▸ Source document:
========
Karl Otto Paetel (23 November 1906 – 4 May 1975) was a German political journalist. During the 1920s, he was a prominent exponent of National Bolshevism. During the 1930s, he became a member of anti-Nazi German resistance.

Biography
Paetel was born on 23 November 1906 in Berlin. He attended the Siemens-Oberrealschule where he got involved in the Köngener Bund youth group. He later studied at the Friedrich-Wilhelm University of Berlin.

Paetel was involved in the German Youth Movement and became a prominent leader in the Deutsche Freischar that formed part of it. He belonged to its "national revolutionary" tendency, which sought to marry elements of both the radical left and the radical right in order to form a Third Position between the Nazi Party and the Communist Party of Germany. To this end he established his own Arbeitsring Junge Front and subsequently the Group of Social-Revolutionary Nationalists to promulgate his syncretic views. The latter group was established in 1930 due to his disillusionment with the Nazi Party, a group he had hitherto been well disposed towards, as he felt that their revolutionary rhetoric was insincere and that their essential nature was conservative. Nonetheless, he felt that the Nazi Party still contained "useful" revolutionary elements and was particularly active in attempting to win over members of the Hitler Youth to his side. In 1930 he became co-editor of Die Kommenden with prominent nationalist Ernst Jünger.
========
▸ Set task 1: Pull out the entire Karl Otto Paetel biography and reproduce it word for word.
The entries that come next are unrelated to the Karl Otto Paetel biography.

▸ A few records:
========
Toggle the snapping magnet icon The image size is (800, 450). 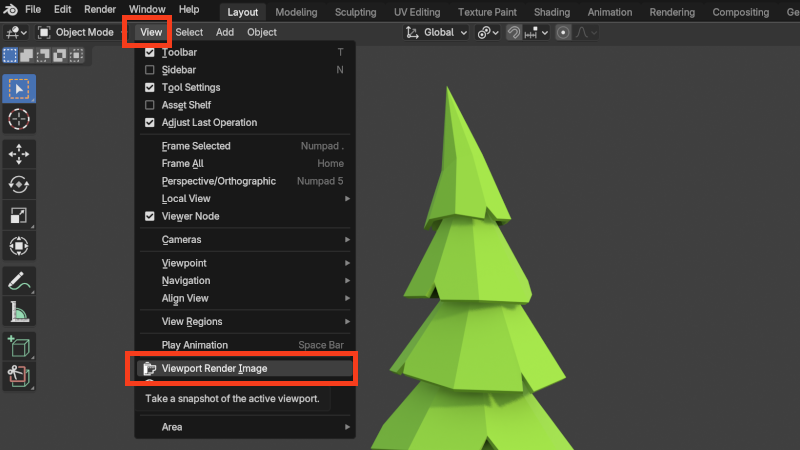pyautogui.click(x=514, y=32)
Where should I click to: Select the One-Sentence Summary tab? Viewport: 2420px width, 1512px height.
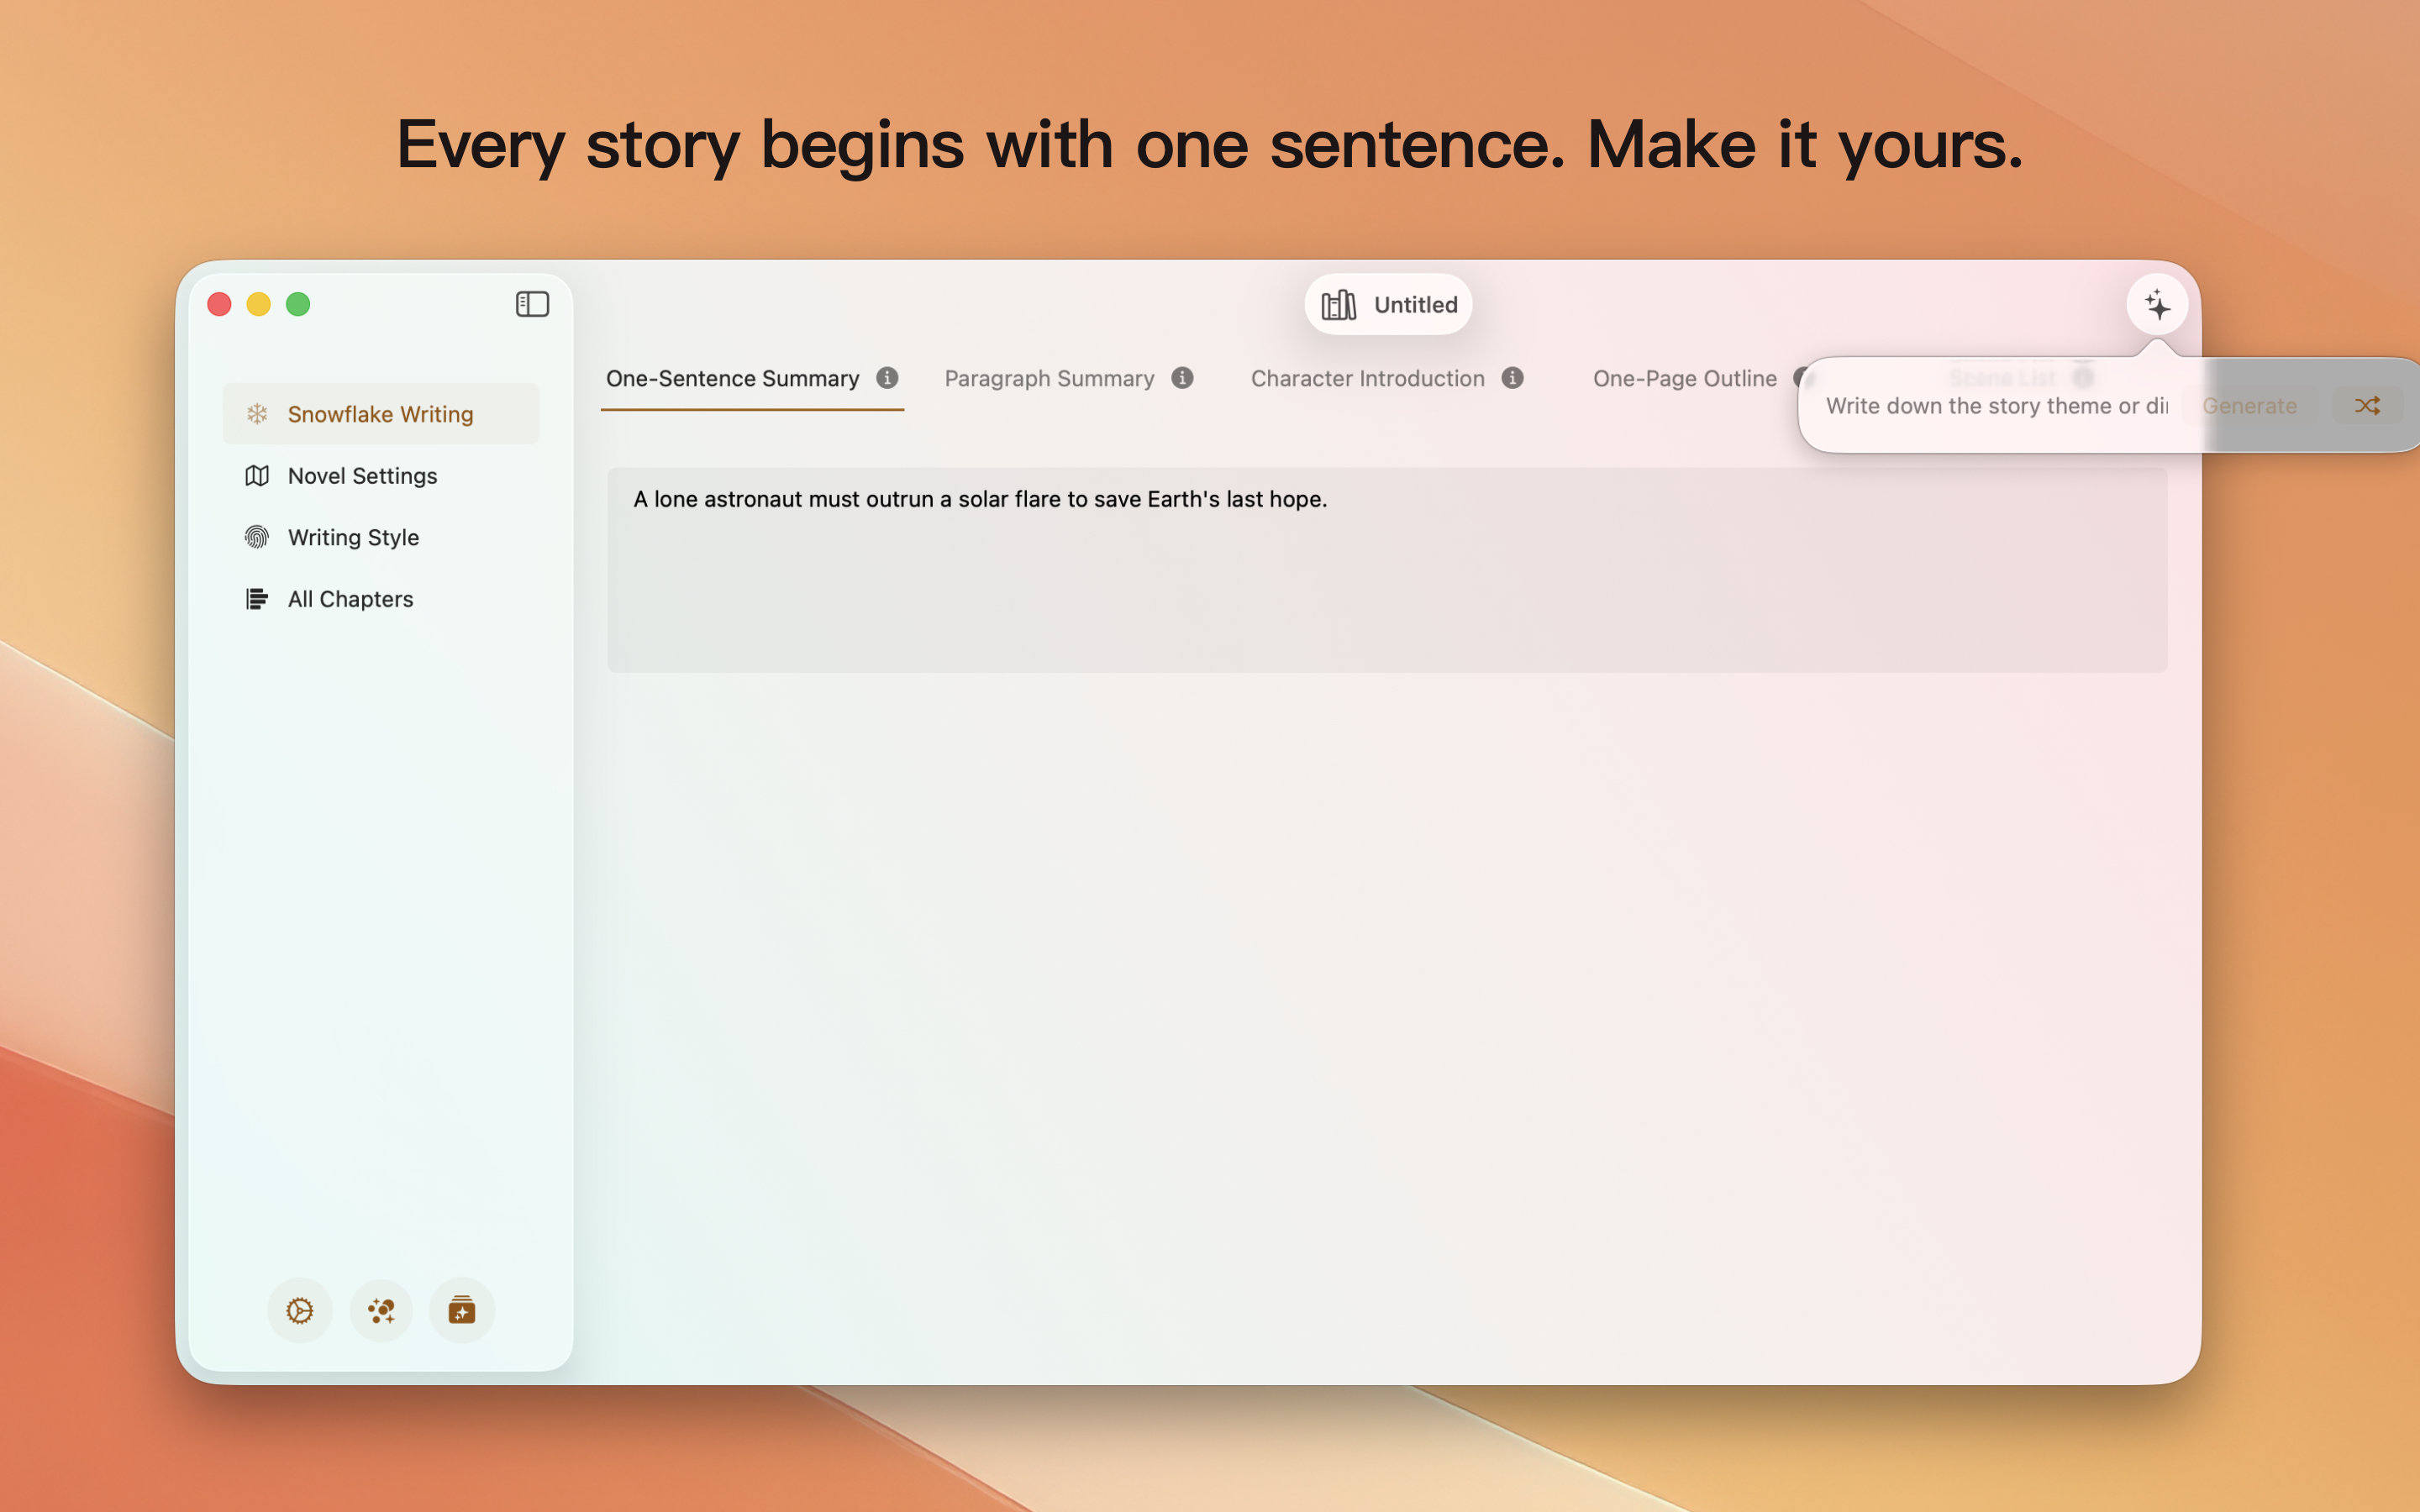tap(732, 379)
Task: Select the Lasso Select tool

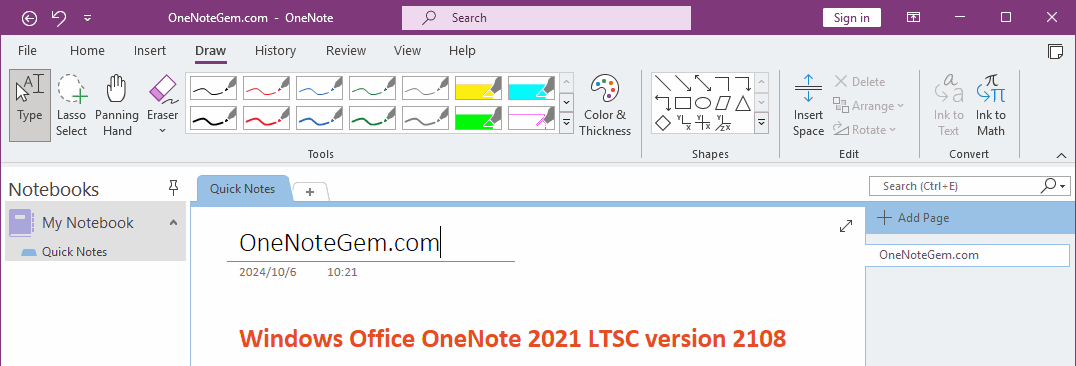Action: (71, 105)
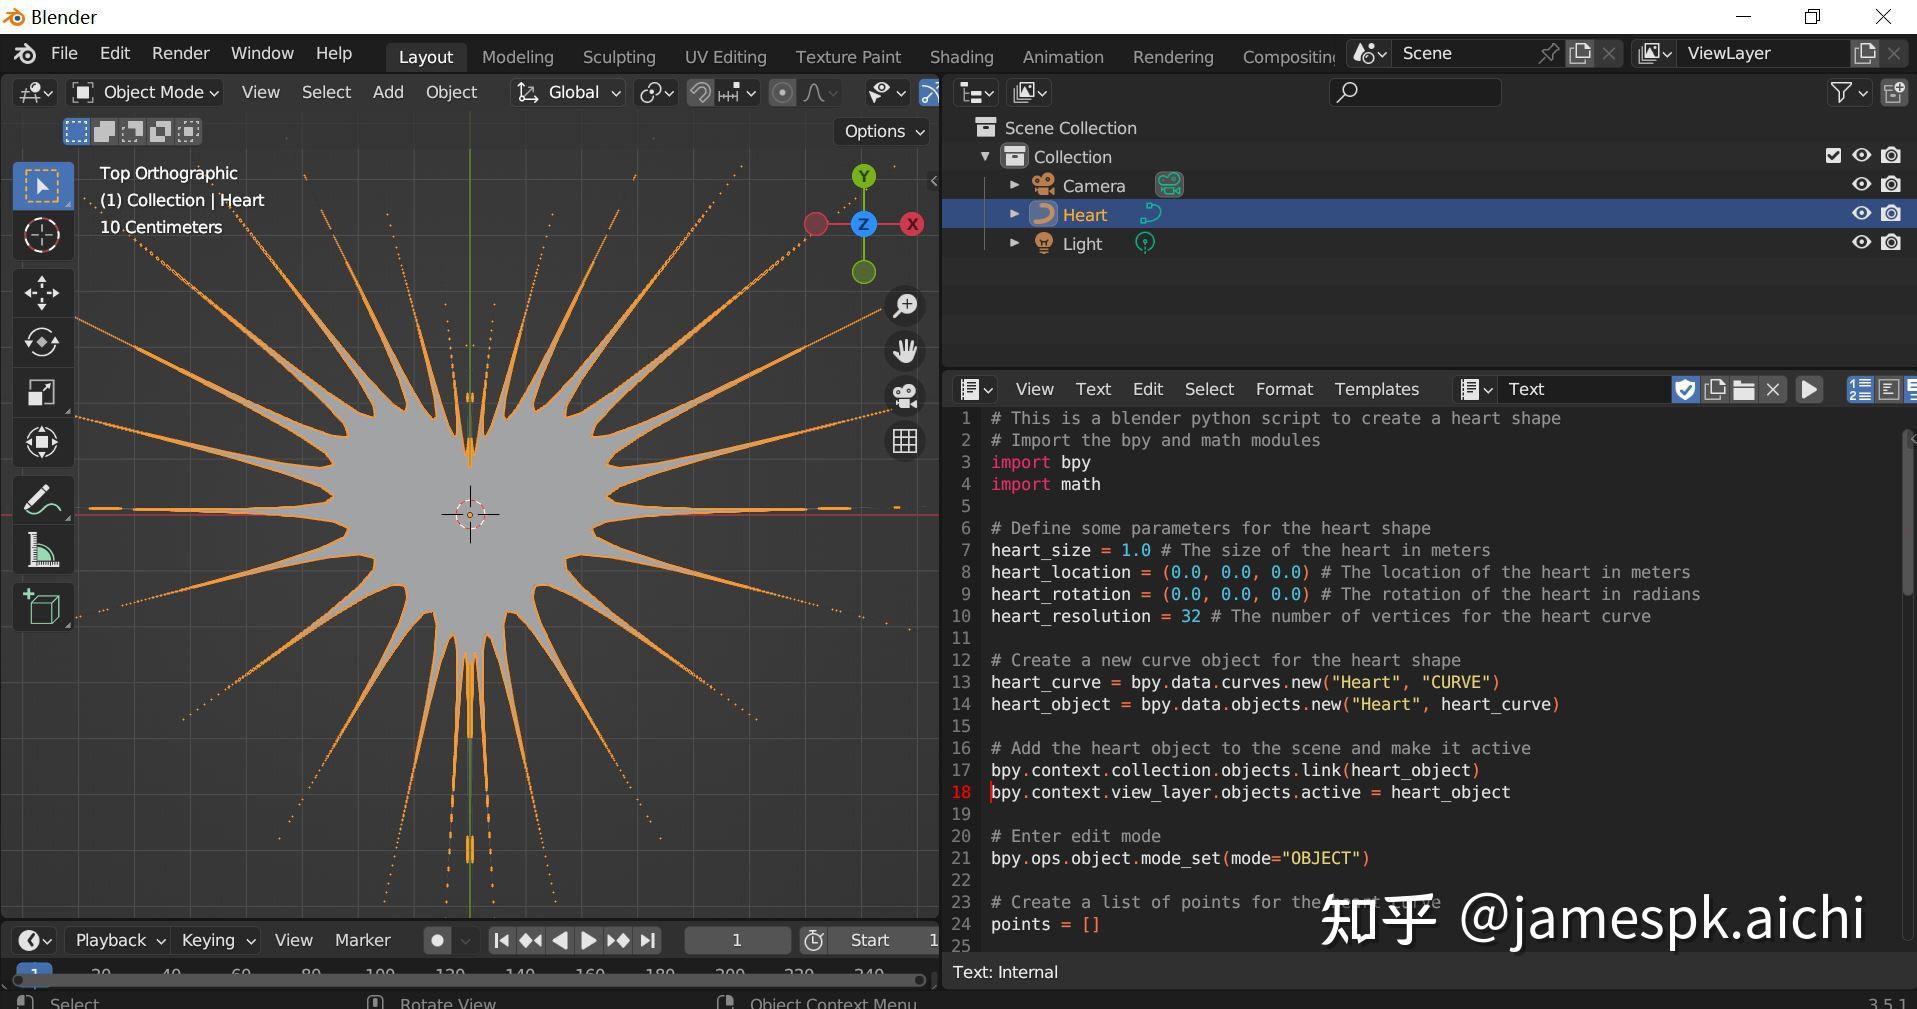The image size is (1917, 1009).
Task: Toggle camera view in viewport
Action: coord(905,396)
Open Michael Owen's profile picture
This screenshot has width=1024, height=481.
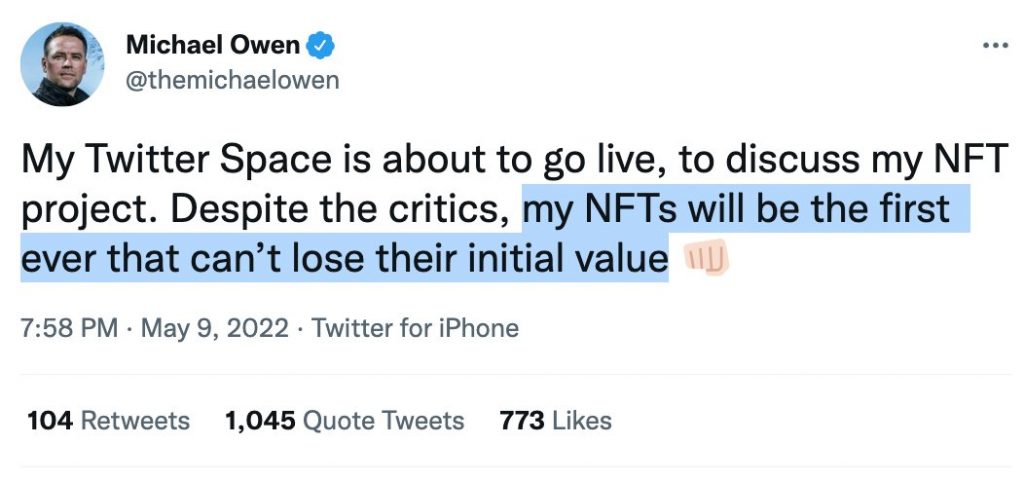tap(62, 64)
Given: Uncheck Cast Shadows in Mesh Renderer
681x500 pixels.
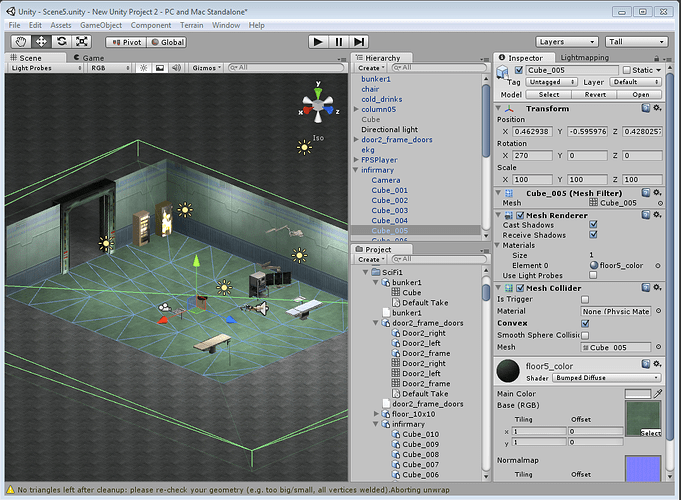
========
▸ Set task 2: Begin at the entry line that has "Open Michael Owen's profile picture" and stop after the last of the entries. Rewrite those lines, requests included, with every coordinate in the answers multiplied by 2 and rounded to whole numbers, halves rounded up. Leave the pictures out.

▸ Final answer 1:
Karl Otto Paetel (23 November 1906 – 4 May 1975) was a German political journalist. During the 1920s, he was a prominent exponent of National Bolshevism. During the 1930s, he became a member of anti-Nazi German resistance.

Biography
Paetel was born on 23 November 1906 in Berlin. He attended the Siemens-Oberrealschule where he got involved in the Köngener Bund youth group. He later studied at the Friedrich-Wilhelm University of Berlin.

Paetel was involved in the German Youth Movement and became a prominent leader in the Deutsche Freischar that formed part of it. He belonged to its "national revolutionary" tendency, which sought to marry elements of both the radical left and the radical right in order to form a Third Position between the Nazi Party and the Communist Party of Germany. To this end he established his own Arbeitsring Junge Front and subsequently the Group of Social-Revolutionary Nationalists to promulgate his syncretic views. The latter group was established in 1930 due to his disillusionment with the Nazi Party, a group he had hitherto been well disposed towards, as he felt that their revolutionary rhetoric was insincere and that their essential nature was conservative. Nonetheless, he felt that the Nazi Party still contained "useful" revolutionary elements and was particularly active in attempting to win over members of the Hitler Youth to his side. In 1930 he became co-editor of Die Kommenden with prominent nationalist Ernst Jünger.

▸ Final answer 2:
Open Michael Owen's profile picture
This screenshot has width=1024, height=481.
tap(124, 128)
Given: Uncheck Cast Shadows in Mesh Renderer
681x500 pixels.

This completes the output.